[Opening Data supplied section]

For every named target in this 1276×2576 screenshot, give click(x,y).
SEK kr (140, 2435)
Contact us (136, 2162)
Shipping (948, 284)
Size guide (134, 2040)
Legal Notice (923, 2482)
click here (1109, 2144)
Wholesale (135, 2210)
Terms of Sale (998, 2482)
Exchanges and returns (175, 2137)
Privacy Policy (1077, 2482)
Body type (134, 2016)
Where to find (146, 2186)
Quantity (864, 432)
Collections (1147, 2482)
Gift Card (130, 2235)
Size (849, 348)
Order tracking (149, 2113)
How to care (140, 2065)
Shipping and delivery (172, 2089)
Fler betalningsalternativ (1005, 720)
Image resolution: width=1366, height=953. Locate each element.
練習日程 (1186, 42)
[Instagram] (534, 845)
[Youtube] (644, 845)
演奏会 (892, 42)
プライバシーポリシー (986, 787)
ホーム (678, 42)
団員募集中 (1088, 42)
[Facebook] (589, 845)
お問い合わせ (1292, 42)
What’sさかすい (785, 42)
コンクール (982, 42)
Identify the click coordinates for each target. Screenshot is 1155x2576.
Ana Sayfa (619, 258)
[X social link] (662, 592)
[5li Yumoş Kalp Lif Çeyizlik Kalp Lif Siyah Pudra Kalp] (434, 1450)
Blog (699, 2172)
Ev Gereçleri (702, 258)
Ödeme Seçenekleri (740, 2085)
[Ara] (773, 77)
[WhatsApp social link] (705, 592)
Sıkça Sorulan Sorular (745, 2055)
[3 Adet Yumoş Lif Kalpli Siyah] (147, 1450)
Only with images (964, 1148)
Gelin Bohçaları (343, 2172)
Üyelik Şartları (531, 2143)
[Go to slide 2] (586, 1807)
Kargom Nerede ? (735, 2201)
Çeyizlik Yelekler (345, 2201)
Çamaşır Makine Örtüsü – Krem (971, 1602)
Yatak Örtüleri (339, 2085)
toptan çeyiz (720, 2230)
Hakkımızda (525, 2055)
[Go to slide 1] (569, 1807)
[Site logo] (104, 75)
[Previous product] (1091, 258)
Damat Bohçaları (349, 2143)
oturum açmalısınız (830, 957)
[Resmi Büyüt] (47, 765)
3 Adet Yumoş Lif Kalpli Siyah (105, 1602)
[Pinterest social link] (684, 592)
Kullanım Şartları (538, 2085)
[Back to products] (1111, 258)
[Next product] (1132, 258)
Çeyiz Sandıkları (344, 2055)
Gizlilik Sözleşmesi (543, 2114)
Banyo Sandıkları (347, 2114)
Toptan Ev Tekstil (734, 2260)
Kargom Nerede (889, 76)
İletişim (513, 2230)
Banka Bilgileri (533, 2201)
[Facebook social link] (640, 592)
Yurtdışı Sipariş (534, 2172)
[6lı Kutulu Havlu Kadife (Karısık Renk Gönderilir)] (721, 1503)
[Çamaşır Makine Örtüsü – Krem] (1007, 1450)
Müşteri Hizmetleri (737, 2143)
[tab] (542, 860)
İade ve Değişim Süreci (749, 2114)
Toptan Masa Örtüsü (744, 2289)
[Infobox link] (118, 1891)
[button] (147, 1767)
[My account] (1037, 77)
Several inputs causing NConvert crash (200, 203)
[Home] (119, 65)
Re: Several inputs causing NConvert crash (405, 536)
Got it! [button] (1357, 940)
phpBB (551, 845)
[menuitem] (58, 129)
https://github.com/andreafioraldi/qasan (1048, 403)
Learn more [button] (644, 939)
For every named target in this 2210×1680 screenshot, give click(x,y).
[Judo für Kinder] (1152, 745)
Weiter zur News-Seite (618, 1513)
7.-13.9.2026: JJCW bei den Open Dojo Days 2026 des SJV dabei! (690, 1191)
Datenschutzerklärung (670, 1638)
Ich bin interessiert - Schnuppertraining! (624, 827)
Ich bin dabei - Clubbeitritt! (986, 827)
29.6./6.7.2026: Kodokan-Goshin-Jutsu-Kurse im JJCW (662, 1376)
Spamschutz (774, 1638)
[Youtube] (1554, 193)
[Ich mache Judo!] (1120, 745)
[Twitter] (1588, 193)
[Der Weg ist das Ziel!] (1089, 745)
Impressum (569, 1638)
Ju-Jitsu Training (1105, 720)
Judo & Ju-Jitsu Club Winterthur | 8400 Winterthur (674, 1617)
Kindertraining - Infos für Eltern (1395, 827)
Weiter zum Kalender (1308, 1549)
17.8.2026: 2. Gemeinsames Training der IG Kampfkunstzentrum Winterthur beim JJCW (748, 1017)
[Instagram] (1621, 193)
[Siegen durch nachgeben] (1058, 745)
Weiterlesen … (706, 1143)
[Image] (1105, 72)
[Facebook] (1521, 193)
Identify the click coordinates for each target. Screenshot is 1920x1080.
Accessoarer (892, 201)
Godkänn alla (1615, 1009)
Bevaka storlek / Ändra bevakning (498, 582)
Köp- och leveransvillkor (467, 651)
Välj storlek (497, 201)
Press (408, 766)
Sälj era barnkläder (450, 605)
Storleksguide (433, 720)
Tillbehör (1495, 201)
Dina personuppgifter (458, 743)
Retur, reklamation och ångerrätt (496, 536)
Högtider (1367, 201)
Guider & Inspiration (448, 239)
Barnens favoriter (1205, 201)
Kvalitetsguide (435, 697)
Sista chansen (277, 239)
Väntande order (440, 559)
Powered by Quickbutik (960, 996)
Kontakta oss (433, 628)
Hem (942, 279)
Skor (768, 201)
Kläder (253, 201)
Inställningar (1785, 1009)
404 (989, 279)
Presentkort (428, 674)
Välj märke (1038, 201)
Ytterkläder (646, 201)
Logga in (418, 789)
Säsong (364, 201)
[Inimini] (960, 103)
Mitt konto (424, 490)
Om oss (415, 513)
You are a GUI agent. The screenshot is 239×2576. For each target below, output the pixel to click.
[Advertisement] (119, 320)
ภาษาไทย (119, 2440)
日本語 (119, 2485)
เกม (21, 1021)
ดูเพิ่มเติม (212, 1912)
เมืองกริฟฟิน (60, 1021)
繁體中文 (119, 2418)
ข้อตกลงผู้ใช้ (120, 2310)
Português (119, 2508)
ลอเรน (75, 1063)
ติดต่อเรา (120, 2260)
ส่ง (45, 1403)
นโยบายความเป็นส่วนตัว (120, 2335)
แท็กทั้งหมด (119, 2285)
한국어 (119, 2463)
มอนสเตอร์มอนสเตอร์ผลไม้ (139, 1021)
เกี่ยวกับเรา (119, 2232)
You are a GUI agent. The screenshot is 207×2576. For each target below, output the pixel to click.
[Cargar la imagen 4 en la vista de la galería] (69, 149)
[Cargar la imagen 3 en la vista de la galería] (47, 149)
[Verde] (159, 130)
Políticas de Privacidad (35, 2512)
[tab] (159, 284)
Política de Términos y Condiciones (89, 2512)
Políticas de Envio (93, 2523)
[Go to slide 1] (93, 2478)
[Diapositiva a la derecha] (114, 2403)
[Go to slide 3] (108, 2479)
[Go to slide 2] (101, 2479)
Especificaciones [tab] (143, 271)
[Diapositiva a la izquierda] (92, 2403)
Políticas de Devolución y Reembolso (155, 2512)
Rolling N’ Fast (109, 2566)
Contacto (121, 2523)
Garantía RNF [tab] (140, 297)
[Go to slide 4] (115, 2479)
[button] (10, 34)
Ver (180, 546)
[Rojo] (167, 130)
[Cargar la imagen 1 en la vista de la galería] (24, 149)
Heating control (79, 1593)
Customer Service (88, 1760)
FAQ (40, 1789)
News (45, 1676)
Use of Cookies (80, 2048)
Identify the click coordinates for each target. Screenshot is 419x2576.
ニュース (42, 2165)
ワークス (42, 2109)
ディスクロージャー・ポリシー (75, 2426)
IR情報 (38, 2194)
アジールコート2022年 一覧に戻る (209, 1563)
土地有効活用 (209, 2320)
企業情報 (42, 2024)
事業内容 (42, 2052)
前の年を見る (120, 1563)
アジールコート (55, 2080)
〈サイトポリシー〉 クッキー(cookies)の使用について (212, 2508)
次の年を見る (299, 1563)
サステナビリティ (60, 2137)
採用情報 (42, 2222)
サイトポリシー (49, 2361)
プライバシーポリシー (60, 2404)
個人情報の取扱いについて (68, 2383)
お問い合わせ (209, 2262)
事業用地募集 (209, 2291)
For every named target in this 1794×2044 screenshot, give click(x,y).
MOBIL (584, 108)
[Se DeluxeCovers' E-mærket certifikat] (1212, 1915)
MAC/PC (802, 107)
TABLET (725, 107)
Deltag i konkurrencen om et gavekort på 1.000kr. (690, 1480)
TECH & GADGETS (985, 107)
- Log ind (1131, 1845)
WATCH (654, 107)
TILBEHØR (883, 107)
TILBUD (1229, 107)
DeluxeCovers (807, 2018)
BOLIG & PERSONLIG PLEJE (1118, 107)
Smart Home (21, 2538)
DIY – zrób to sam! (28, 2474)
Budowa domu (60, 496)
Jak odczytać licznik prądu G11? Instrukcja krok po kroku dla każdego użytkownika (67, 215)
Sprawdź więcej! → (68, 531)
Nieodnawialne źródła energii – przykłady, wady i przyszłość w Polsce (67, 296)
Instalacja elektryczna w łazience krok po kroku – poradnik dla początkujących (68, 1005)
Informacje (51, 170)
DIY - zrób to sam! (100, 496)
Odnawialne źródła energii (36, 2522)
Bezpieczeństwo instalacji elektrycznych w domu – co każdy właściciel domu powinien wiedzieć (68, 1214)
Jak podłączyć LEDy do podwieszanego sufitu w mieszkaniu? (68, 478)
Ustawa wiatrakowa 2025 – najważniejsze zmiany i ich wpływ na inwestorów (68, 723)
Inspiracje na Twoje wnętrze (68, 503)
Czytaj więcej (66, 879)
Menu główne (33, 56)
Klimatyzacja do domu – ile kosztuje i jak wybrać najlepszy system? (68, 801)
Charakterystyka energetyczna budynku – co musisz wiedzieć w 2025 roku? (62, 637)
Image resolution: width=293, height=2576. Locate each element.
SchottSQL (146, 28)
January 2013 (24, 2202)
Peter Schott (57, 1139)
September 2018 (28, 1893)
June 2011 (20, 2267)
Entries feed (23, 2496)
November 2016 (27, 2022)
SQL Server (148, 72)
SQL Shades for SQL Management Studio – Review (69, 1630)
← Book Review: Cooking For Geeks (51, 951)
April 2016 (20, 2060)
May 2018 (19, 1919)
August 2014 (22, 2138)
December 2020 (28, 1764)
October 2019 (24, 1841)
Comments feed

[Closing Data supplied section]

### Task to carry out
Collect the lines of the records that include the string "vista".

### Output for this task
[Cargar la imagen 4 en la vista de la galería] (69, 149)
[Cargar la imagen 3 en la vista de la galería] (47, 149)
[Cargar la imagen 1 en la vista de la galería] (24, 149)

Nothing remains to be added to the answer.